Kyôtoku Fuji also documented clairvoyance experiments known as "The Seringan Affair" (Senrigan Jikken). Fuji participated in experiments in Marugame, and was quoted as a skeptic: "Even before I went to Marugame to conduct the experiment, I had doubts about Mrs. Ikuko's so-called thoughtography... In short, from what I have investigated, there are many questionable points about Mrs. Ikuko's thoughtography, and there is plenty of reason to suspect that she is using magic tricks."

Kyôtoku Fuji was named a 1921 fellow of the American Physical Society.

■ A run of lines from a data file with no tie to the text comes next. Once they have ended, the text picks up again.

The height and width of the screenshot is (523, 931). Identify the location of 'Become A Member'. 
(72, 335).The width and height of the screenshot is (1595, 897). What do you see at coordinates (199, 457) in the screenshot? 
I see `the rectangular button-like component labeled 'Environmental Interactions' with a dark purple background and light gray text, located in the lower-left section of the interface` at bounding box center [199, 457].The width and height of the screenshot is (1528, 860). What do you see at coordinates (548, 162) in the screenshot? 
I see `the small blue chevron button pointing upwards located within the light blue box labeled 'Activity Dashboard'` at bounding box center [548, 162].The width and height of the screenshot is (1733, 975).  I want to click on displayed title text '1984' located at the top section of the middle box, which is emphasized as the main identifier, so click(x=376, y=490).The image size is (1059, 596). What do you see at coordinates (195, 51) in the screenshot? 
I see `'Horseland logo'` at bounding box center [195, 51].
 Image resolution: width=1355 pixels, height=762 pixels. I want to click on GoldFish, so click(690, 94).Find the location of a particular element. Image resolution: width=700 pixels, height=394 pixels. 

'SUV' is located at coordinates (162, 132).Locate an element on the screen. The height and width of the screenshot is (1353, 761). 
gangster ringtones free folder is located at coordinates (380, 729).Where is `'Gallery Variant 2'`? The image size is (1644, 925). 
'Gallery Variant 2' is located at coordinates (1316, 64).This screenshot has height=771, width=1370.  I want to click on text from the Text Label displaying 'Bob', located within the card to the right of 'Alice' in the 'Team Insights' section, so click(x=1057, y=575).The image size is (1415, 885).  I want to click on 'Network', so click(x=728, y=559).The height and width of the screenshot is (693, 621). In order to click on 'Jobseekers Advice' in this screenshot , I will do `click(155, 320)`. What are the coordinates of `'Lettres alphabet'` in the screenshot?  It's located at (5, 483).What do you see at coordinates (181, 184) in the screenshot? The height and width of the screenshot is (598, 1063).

Fuji was promoted to professor in March 1923, shortly before his death later that month.

== Publications ==
- Kyôtoku Fuji (1914). "Researches on the Electric Discharge of the Isolated Electric Organ of Astrape (Japanese Electric Ray) by Means of an Oscillograph"
- Kyôtoku Fuji (1915). "Radium Emanation in Petroleum from Nisiyama Oil Field in the Province of Etigo"
- Kyôtoku Fuji (1916). "Outfits for Constant High Potentials to be installed in The Physical Institute, University of Tôkyô"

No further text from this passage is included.